Ever pounding it
I did a strip four years ago addressing the "anti-pork" birgades on the right with exactly the condescencion and veiled masturbation humor it deserves. In a new article about the air-wasting of John McCain, the same guy who was bitching about this back then, Paul Waldman reminds us of the crucial issue here:
But those earmarks are a huge drain on the federal budget, right? Not really. In the 2008 budget, for instance, the Office of Management and Budget counted11,737 earmarks worth $16.9 billion. In the 2009 omnibus spending bill now being debated, Taxpayers for Common Sense found 8,570 earmarks, worth a total of $7.7 billion. Seems like a lot of money, until you consider how these totals compare to the size of the entire federal budget. The $16.9 billion in 2008 earmarks made up about six-tenths of 1 percent of the budget; depending on where the final numbers end up, this year's total will probably be much less. Moreover, as Mark Schmitt pointed out on Monday, most earmarks don't spend new money, they merely direct federal agencies exactly where to spend money that has already been appropriated.
One of my very first strips has pretty much become one of the governing philosophies of the country at this point: Republicans are never angrier, never more vocal, and never more concerned then when they're facing a non-existent problem.
"Going Galt"
One of my resolutions for 2009 is to actually put aside a weekend and read the entirety of Atlas Shrugged so I can base my declarations of its shit-tinted stain on human culture on the entirety of the book rather than the mere passages of it (if you consider a 30-page speech about the economic case for being an asshole a "passage") I have forced myself to read over the years to understand why several bloggers and pundits are as stupid as they are. I know smart people- friends and family alike- who have read this book and not actually turned into morons. It can be done.
Having not read the book in full, my attempt to summarize would be hypocritical, so this week's installment addresses not the book itself, but what right-wingers have interpreted from it, the newest form being their amazing scheme to make less money in order to not have to pay as many taxes on it. Dave Weigel said it best- it's the right-wing equivalent of "I'm going to Canada if Bush wins." In other words, it's something that right-wingers are whining about, won't actually do, couldn't do if they wanted, because it's stupid, and they're stupid, Jesus.
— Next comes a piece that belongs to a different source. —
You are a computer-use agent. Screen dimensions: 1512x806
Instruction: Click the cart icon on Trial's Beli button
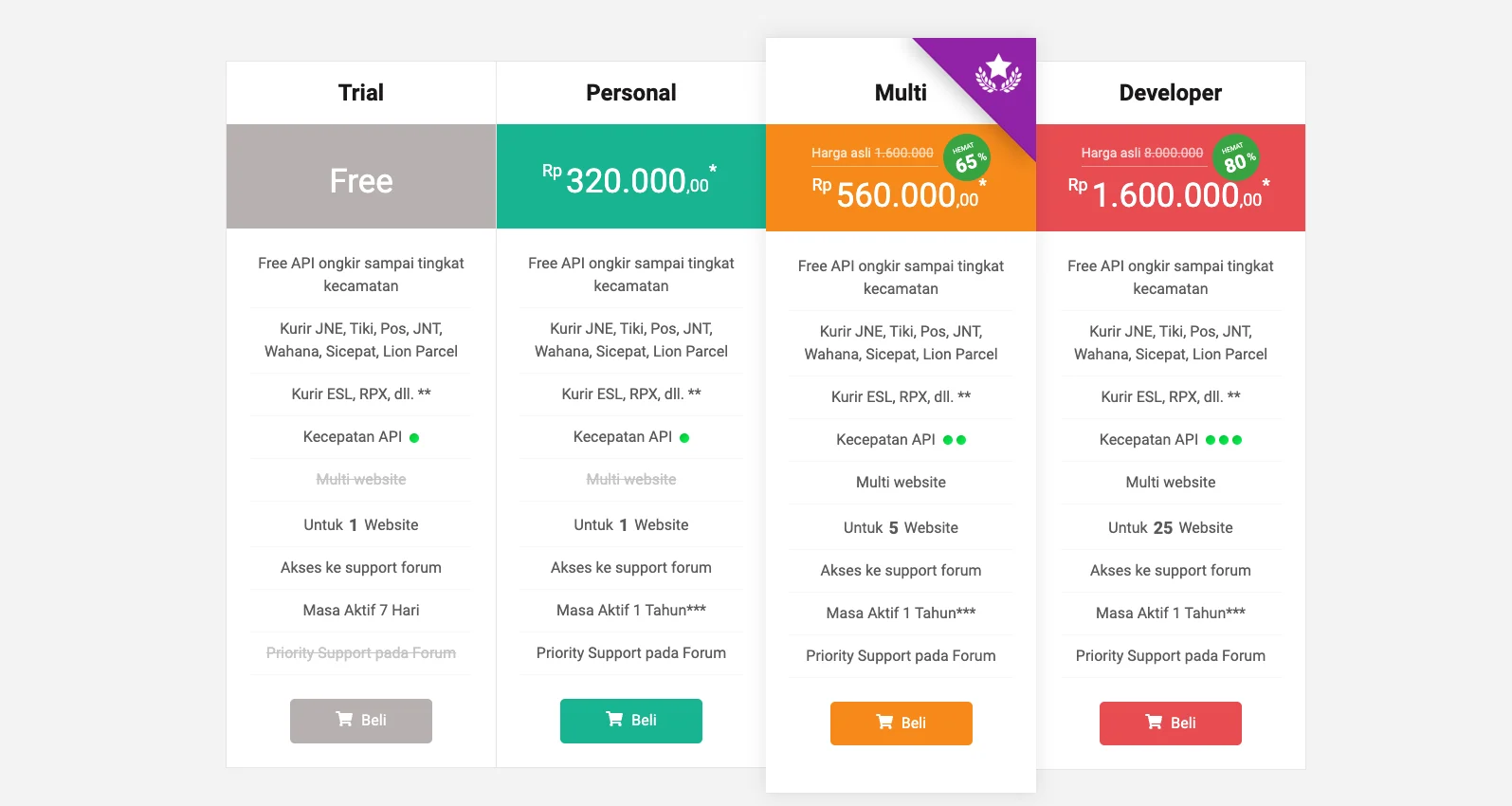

On a side note, I thought about what I could say to summarize everything I missed this last week while repairing my computer, and I settled on this: a Pulitzer Prize sits on the desk of a woman who just wrote a 400-word essay on Michelle Obama's arm fat. I am not only a cartoonist who yearns for the financial support of the print media establishment, but the son of a person who in fact works at the very paper that prints this woman's columns, and yet a reason to in any way possible defend the continued existence of this publication escapes me.